**Tareas del ejercicio:**
(a) ¿Qué ejemplos de literatura de género nombra el fragmento sobre la escritura? Escríbelos todos.
(b) Sigue escribiendo el fragmento sobre la escritura a partir de su última oración.

**Fragmento del texto:**
——————————
Me gustan las grandes historias, esas que tienen distintos niveles de significado, pero que también nos atrapan y nos divierten. Me encanta investigar las mil maneras de armar un texto, cómo estructurar la información, qué se cuenta y qué no se cuenta, cuándo un detalle ha de ocultarse y cuándo es esencial mostrárselo al lector. Se dice que la precisión es la poesía de la prosa y puede que sea verdad. Un escritor tiene que ser preciso, tanto a la hora de elegir las palabras que cuentan sus textos como al seleccionar, entre todos los que podría contar, los hechos justos que formarán parte de su texto y que serán suficientes para contarlo todo. Además, me gusta la literatura de género, las aventuras, la ciencia-ficción, la policiaca… Pero sobre todo me gusta que cada alumno profundice en su propio camino, que encuentre lo que de verdad quiere escribir, y guiarle para que consiga hacerlo realmente bien.
——————————
**Material mostrado:**
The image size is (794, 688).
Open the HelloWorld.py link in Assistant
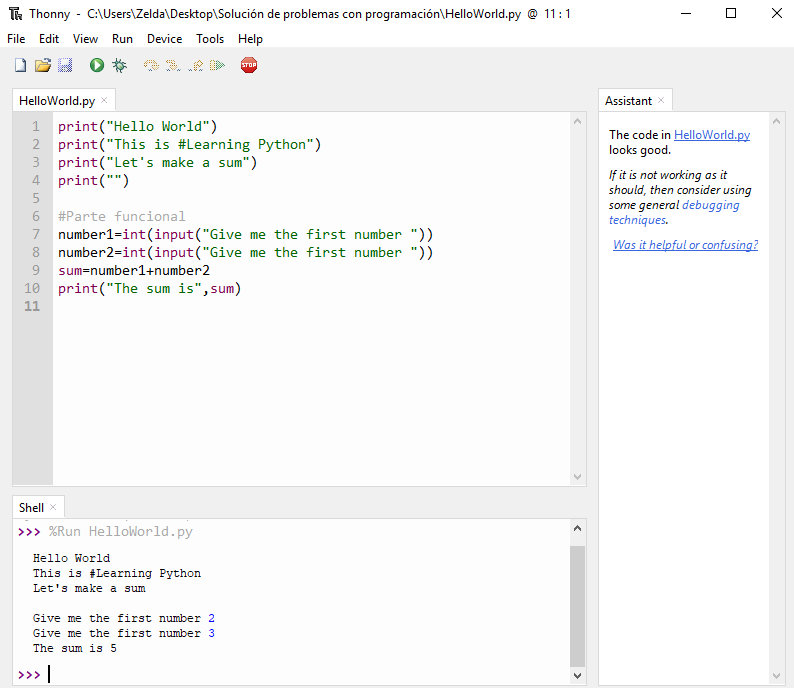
——————————
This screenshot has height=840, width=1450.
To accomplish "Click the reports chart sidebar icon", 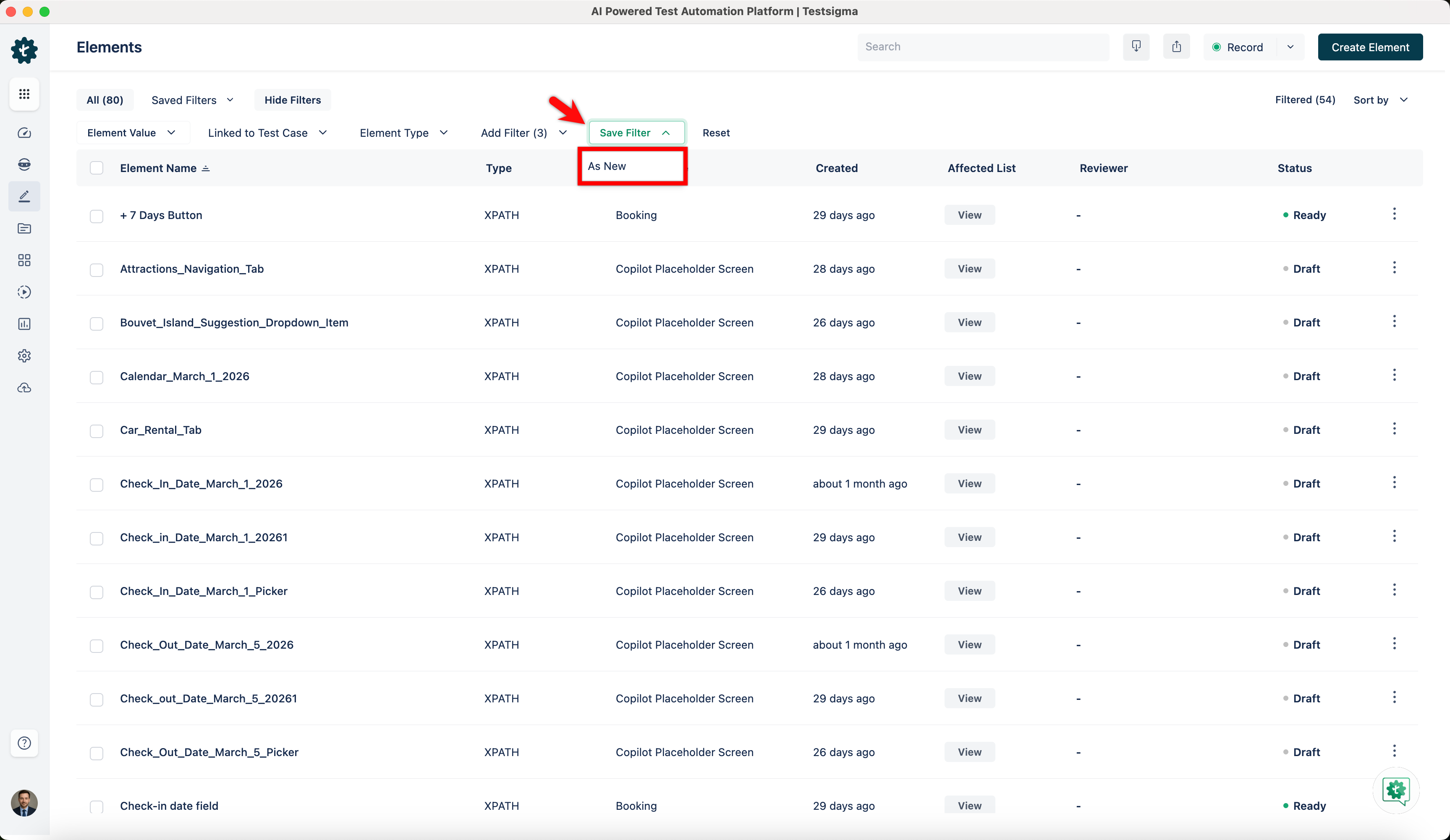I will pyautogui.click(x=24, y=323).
——————————
**Respuestas:**
(a) Las aventuras, la ciencia-ficción y la policiaca.

(b)
Los concursos literarios están bien (hablo siempre de los verdaderos, no de los que no son más que estrategias de marketing con ganador/a prefijado), siempre que a uno no se le suban a la cabeza. Quiero decir que es estupendo presentarse a concursos –algo que todo escritor debe hacer, pues forma parte de su oficio- y más estupendo aún ganarlos. De verdad que uno cuenta esos éxitos entre las grandes alegrías de su vida. Además el dinero viene muy bien y el ratito de gloria viene a compensar las muchas horas de soledad y trabajo duro que uno necesitó para escribir no solo ese relato, sino también los muchos que lo precedieron y lo hicieron posible y, muy probablemente, están en la papelera. Pero los concursos no lo hacen a uno escritor. Un escritor se consolida en sus publicaciones, cada vez que uno de sus libros llega a las librerías, a los lectores.

Bien. Se trata de abrir tiempos distintos para ambas actividades. Cuando escribo, trabajo como escritor. Cuando enseño, como profesor. En general consigo que no se me mezclen las cosas.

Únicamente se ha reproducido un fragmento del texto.